Öykü


Tüp Siparişi
Yazar: Eren Kasapoğlu
Tarih: 12 Nisan 2019
Gün tüme karışmış bulanık, yağlı, isli, sisli, soslu, kirli, mikroplu, adi, bayat, sı, kı, cı günlerden alelade bir tanesi. Cemal, birlikte oksijen yutup karbondioksit tükürdüğü geriye kalan on sekiz milyonun çalışan kısmı içinde, sabahın erken saatlerinde kalkmış insanlara özgü gözaltı torbaları mürdüm eriği, ruhun feri sönük bakışlarına rağmen gözleri faltaşı gibi açık, siparişi kontrol ediyor, bir kez daha. Lalezar Apartmanı numara on iki. Tarif sormasına gerek yok, gayet iyi bildiği bir muhit.
Kıyafeti üzerinde, A GAZ üniforması ve şapkasında A GAZ logosu ile tüpü yükleniyor, sertçe indiriyor kamyonetin arkasına. Patlamıyor bunlar bir türlü.
Sadece bir tüp, bir sipariş, bir adres. Aynada üstünü başını kontrol ediyor, düzenliyor. Şapkanın kıvrımlarını ayarlıyor. Sağ bıyığı yukarı doğru kıvrılayazmış; hemen bir miktar su ve cebinde taşıdığı tarak ile haddini bildiriyor: Evrende düzeni sağlıyor.
Öksüre tıksıra yollara düşen eski model kamyonetin ardından patronu sesleniyor ama sesini duyuramıyor. Cemal başka sipariş almadan basıyor gaza.
Beş dakikalık yolu var. Dokuz sokak köpeği (yedisi tek bir grup), on altı sokak kedisi, yedi martı, otuz iki karga, dokuzu şişman, seksen üçü gözlüklü, dört yüz on altısı kadın toplam altı yüz doksan bir insan ve yaklaşık yüz elli bir bin solucan çıkıyor yolunun üzerine; ama o hiçbirini saymıyor. Aklının bir kısmı geçmişinde, bir kısmı dün geceki alkolün pençesinde ve kalan kısmı siparişinde, yoluna devam ediyor. Arada üç, hayır, arabadan inerken baktığını da sayarsak, tam dört kez sevdiği kadının fotoğrafına bakıyor.
Sipariş noktasına varıyor. Araçtan iniyor, üstünü başını düzeltiyor. Bıyık kontrolü tamam. Smaç bastığı tüpü bu sefer bir tüymüşçesine, nezaketle kaldırıyor yerinden, kıyafetini çok bozmayacak şekilde omzuna hırkasını atar gibi atıveriyor.

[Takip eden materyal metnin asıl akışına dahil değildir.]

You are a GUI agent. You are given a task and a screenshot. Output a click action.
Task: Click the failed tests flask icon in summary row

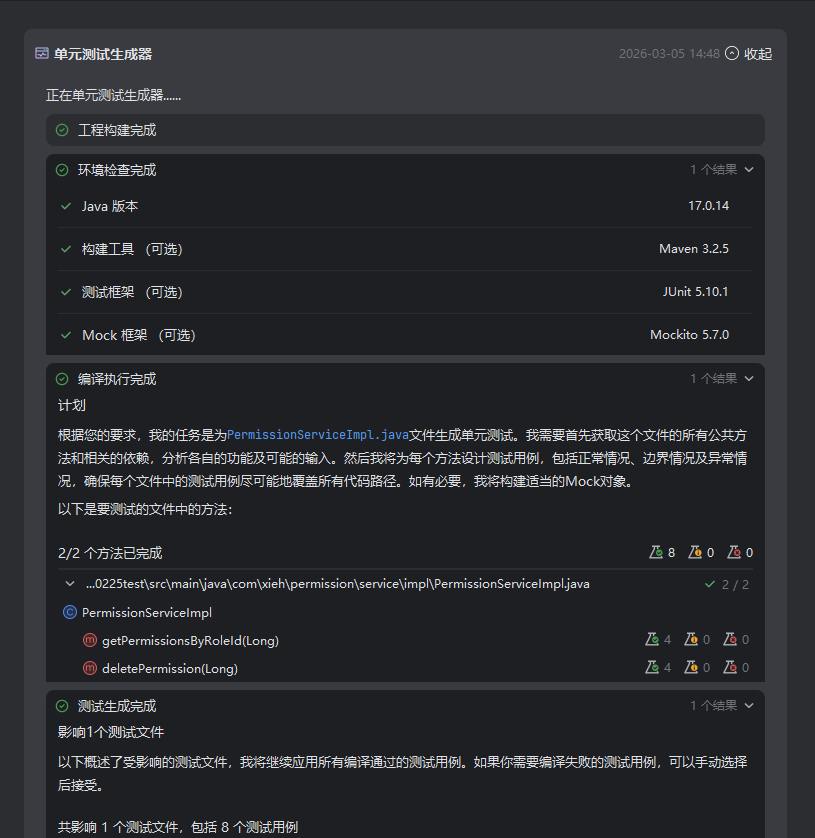click(x=734, y=552)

Boşta kalan elinin usta bir parmak darbesi ve Lalezar Apartmanı numara on ikiden kuş cıvıltıları yükseliyor. “Kim o?” diyor bir ses; ama kim olduğunu öğrenemiyor: “A Gaz!” cevabı her kapıyı açıyor.
Bu sırada, evrenin bir başka noktasında…
Süreyya tek başına yaşadığı evde çok mutlu. Aile dırdırı yok, muhit de fena değil hani. Memleketin temiz havasını, suyunu aramıyor mu, arıyor tabi. Ama yine de özgürlüğün tadı bir başka. Bir başka tadı, bir başka pahası, bir başka derdi.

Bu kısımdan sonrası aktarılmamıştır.